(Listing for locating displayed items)
====================

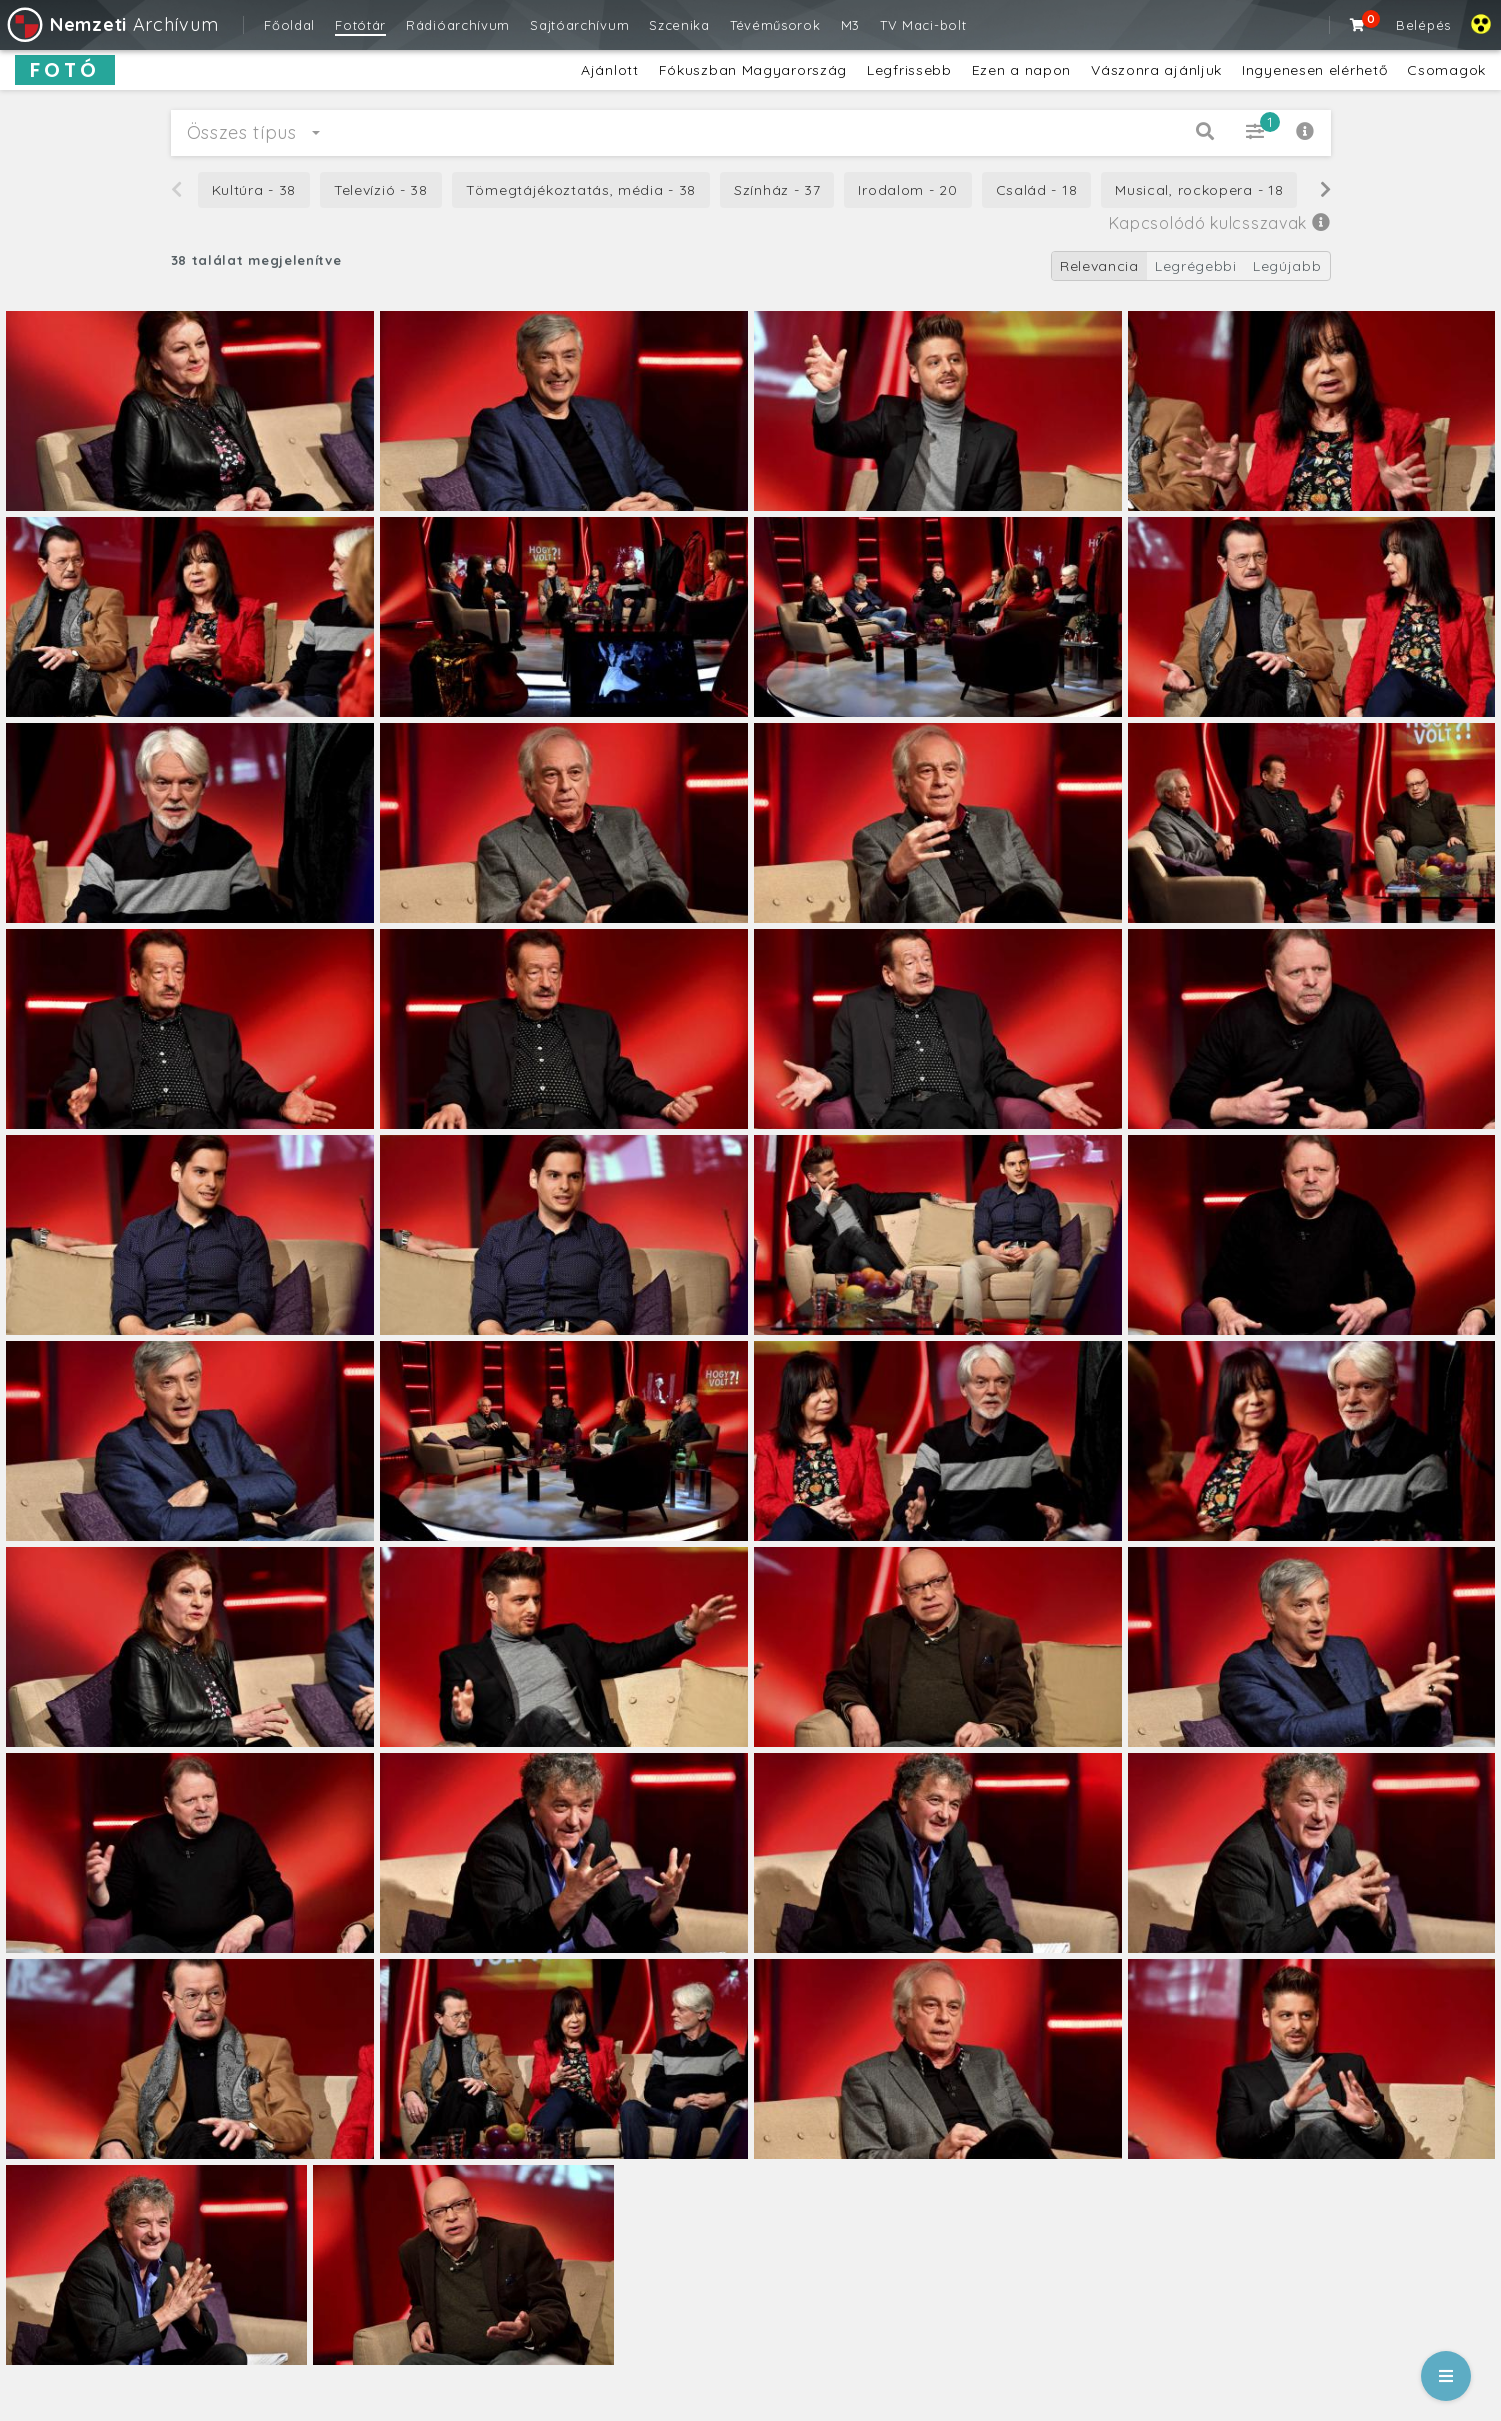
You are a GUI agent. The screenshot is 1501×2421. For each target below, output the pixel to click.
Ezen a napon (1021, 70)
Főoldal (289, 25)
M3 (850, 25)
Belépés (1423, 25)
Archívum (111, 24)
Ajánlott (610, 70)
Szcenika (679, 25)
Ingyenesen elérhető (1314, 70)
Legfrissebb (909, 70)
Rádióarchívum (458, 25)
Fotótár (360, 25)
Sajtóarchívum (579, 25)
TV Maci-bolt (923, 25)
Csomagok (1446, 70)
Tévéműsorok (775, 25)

====================

__DO THIS__
Format every line of the listing above as a JSON list of strings, one string per line, leaving out blank lines and the picture.

__RESPONSE TO THIS TASK__
[
  "You are a GUI agent. The screenshot is 1501×2421. For each target below, output the pixel to click.",
  "Ezen a napon (1021, 70)",
  "Főoldal (289, 25)",
  "M3 (850, 25)",
  "Belépés (1423, 25)",
  "Archívum (111, 24)",
  "Ajánlott (610, 70)",
  "Szcenika (679, 25)",
  "Ingyenesen elérhető (1314, 70)",
  "Legfrissebb (909, 70)",
  "Rádióarchívum (458, 25)",
  "Fotótár (360, 25)",
  "Sajtóarchívum (579, 25)",
  "TV Maci-bolt (923, 25)",
  "Csomagok (1446, 70)",
  "Tévéműsorok (775, 25)"
]